Mother love

When having a child in your proximity, especially when you are the parent, you cannot resist the temptation of not starting to wonder if the things the little human who calls you mom or dad does are natural for that particular age. Let’s call our subject α.

At first, you analyze things like how correct α’s sentences are, plus the fact that there are sentences involved in α wanting to communicate, but only due to the fact that you have those friends who have some friends who also have a little girl (let’s call her β), who “can only say mommy me eat cheese now instead of the more accurate, mommy I want to eat some cheese now, that your precious little smart, genius child manages to tell you” or how your sporty α can climb and go down the big slide in the park without the slightest hesitation and β can’t.
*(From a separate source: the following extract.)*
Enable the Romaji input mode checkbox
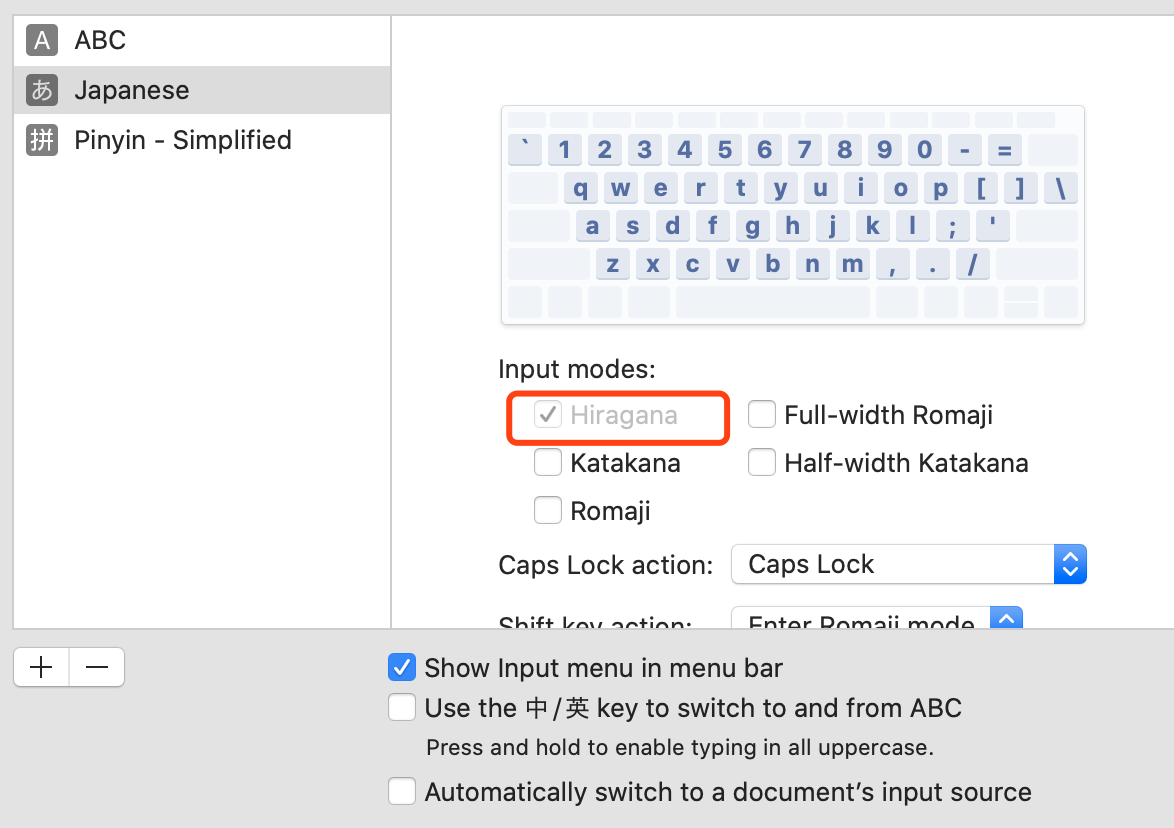The width and height of the screenshot is (1174, 828). (548, 511)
Then you watch your little Picasso at work and you live under the impression that she is the most talented kid in the world. You are a parent, that’s normal, nobody can tell you something bad about your child, because you’ll be likely to transform, become an eagle with the eyes and claws wide open, and devour every single human or non-human being daring not to praise your darling.

work in progress

And then you start taking pictures of, of course, your little devil at work. And it is of course therefore that you bought that more or less expensive camera. So you can capture every bit of her tiny persona. And then post them: blog and/or facebook and/or twitter, doesn’t really matter, to the full later embarrassment of your grown-up to be child? Well, you can’t tell yet, but if this should happen, you can always delete those after her friends have seen her and made fun of her. It’s only legitimate. You are her mother. You even start writing about how cute he/she was while farting or other stuff . Yeah!

You are a mother, what the fuck!? (because fathers can most of the times be objective when it comes to their offspring. I keep wondering why.)
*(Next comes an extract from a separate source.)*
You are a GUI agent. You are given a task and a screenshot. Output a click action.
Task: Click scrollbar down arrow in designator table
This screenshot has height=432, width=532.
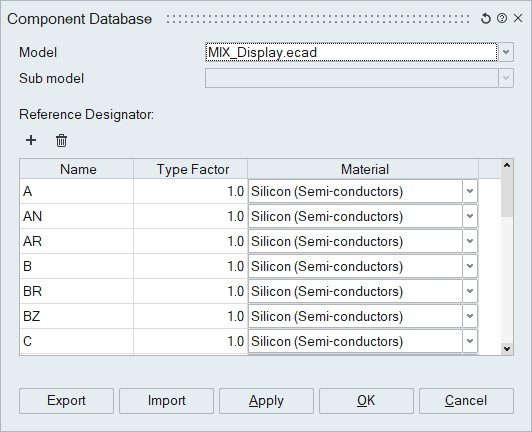507,349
What if I were one of those who saw things a bit different and thought like mother duck thought about the little ugly duckling: “Oh, well,”  “He can swim. He is definitely not a turkey.”
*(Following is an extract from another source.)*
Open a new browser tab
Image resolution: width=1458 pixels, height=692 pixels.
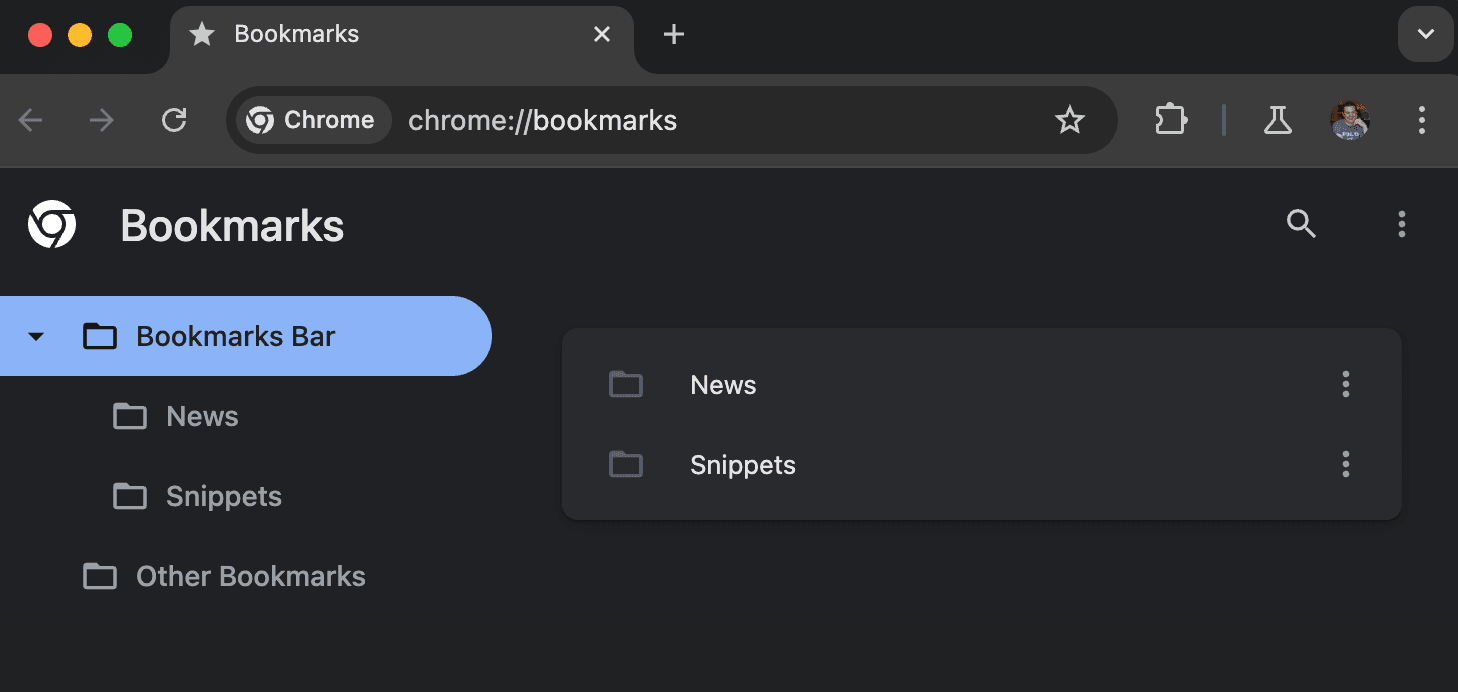(673, 33)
Well, I am kind of that sort of person“. Hah, I wished! But then again, I would be a man, right? I do think that over- as well as under-appreciation are not good at any age. And I do tell her: “oh, you are so pretty” or “look how nice you painted this” or “you are mommy’s little darling”. Her father doesn’t. Side note: she still prefers her father and still wants to manipulate him, although she was clearly told it won’t work. And I do think from time to time that maybe she could be talented in something (to be honest, most of the times it’s more like praying – were I a good Christian I would indeed pray for it). And I surely try to see what she likes to do, because I really think that channeling your children’s energy into something they enjoy doing is more likely to be in their own advantage later, than trying to make them do or like something only because you think that would help them.